Smarter multi-cluster scheduling with dynamic scoring framework

In multi-cluster management, deciding where to deploy workloads is just as important as deciding what to deploy. Open Cluster Management (OCM) and Red Hat Advanced Cluster Management for Kubernetes provide powerful primitives for this through the Placement API and PlacementScore resources. These APIs enable intelligent workload distribution across clusters based on various criteria,but what if you could make these decisions based on real-time metrics of your choice from your clusters?

The power of Placement-based scheduling

The Placement API allows you to define rules for selecting managed clusters dynamically based on labels, cluster claims (properties reported from the cluster), taints/tolerations and built-in-scores. The Placement API can be combined with advanced PlacementScores, which extends the built-in-scoring capabilities. You can rank clusters numerically and let the placement engine automatically select the best candidates for your workloads. This allows you to build a sophisticated scheduler for multi-cluster environments.

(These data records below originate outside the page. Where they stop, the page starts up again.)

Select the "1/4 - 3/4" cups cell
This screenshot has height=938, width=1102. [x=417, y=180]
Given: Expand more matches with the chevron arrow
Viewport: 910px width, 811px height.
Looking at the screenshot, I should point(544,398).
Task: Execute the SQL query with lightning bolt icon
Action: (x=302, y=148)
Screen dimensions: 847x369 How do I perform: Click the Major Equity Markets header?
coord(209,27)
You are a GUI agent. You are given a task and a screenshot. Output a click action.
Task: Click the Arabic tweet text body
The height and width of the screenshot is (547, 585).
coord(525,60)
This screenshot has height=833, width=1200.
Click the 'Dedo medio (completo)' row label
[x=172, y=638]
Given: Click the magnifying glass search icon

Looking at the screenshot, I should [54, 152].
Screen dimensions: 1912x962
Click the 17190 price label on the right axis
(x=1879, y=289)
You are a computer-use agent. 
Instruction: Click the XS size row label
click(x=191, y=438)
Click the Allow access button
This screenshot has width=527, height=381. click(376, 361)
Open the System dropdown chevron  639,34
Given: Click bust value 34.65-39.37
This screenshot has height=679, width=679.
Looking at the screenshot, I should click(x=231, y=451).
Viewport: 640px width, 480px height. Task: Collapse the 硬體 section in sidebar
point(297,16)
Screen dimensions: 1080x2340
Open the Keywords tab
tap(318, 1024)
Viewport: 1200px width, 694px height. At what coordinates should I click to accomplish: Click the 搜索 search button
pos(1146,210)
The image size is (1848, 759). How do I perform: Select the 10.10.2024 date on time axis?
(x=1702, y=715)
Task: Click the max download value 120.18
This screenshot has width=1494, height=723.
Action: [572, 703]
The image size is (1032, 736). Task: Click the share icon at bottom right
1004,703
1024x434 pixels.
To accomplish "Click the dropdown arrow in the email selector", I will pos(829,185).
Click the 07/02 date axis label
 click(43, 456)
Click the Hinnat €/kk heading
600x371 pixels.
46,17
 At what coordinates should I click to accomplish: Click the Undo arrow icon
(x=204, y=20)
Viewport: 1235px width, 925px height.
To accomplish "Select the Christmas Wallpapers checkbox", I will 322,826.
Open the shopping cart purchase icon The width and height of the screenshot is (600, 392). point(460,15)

While static scores work for fixed criteria (like cluster tier or region), real-world scheduling decisions often depend on dynamic factors:

Cost efficiency: Deploy to clusters with lower resource costs
Resource availability: Avoid overloaded clusters with high CPU or memory usage
Network latency: Choose clusters closer to your users or data sources
Predictive metrics: Score based on forecasted resource trends, not just current state

The challenge? Manually collecting metrics, calculating scores, and updating PlacementScore resources across dozens or hundreds of clusters is impractical.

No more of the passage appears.